In 2007, one of my first comments was telling a friend she had a "fashionable mullet", but my online data footprint has exploded since then.

I downloaded my data from Facebook in an effort to understand how brands target me with personalised advertising — an activity that accounted for 98 per cent of the social giant's 2017 revenue.

Your name, age and location are the least of it. Every like, link and interaction can add to your profile, whether it's an inferred political preference — are you liberal or conservative? — or an interest in board games.

But as Wired has detailed, Facebook's data download provides an incomplete picture.

To fix that, I asked for my personal data (you can too, thanks to the Privacy Act) from everyone from data brokers to advertisers.

What did I find? That understanding who knows what about you online is a sisyphean undertaking. One that takes dozens of emails and almost one month.

What do data brokers know?

Ever heard of a data broker? If you haven't, that's no mistake.

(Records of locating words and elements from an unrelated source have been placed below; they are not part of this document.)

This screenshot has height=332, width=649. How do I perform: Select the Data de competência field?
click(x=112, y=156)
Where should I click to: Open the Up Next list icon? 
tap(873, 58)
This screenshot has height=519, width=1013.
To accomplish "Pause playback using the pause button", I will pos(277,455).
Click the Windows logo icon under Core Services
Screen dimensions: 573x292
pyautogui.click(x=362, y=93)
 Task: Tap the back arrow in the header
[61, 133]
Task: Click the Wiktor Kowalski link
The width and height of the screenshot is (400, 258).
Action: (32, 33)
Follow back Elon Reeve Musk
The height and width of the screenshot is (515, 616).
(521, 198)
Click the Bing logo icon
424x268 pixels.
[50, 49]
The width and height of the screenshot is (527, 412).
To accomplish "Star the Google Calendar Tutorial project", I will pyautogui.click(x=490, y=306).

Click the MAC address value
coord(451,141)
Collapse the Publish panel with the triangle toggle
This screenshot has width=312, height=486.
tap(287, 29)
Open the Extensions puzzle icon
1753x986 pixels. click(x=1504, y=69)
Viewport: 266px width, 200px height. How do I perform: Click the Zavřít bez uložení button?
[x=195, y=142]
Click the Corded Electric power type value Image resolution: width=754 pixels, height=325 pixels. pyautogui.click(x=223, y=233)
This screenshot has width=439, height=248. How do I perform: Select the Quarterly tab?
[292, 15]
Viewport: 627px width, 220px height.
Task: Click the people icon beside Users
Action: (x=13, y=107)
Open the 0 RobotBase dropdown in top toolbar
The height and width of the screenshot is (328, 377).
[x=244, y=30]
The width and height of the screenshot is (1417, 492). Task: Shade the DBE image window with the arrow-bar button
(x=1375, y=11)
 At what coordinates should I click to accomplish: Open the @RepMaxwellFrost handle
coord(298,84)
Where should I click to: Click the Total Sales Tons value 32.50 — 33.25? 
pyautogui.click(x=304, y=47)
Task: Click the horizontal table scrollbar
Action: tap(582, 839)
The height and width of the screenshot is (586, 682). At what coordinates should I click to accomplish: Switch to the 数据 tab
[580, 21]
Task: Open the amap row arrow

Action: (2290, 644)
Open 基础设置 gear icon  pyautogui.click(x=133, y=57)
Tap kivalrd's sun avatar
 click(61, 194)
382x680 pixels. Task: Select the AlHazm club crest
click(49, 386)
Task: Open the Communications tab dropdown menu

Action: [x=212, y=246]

"They rarely have a public presence," said Sacha Molitorisz, a digital privacy researcher at the University of Technology Sydney.

"My guess is there is an intuition somewhere there, that what they're doing might not be palatable to customers."

Data brokers are companies that may gather online and offline information — census data, surveys and purchase histories, for example — to create consumer profiles that they serve to advertisers.

In the market for a new car? An expectant mother? These are the types of insights they look for.

If advertisers want to reach these people, they can source special audience information from data brokers and target ads to them on Facebook.

This is allowed under Facebook's Partner Categories program, but after the Cambridge Analytica scandal, the company said it would be winding the option down.

A Facebook spokesperson said ad campaigns run this way would end by October 1, 2018.

For now, though, Facebook works with three providers in Australia: Quantium, Axciom and Experian.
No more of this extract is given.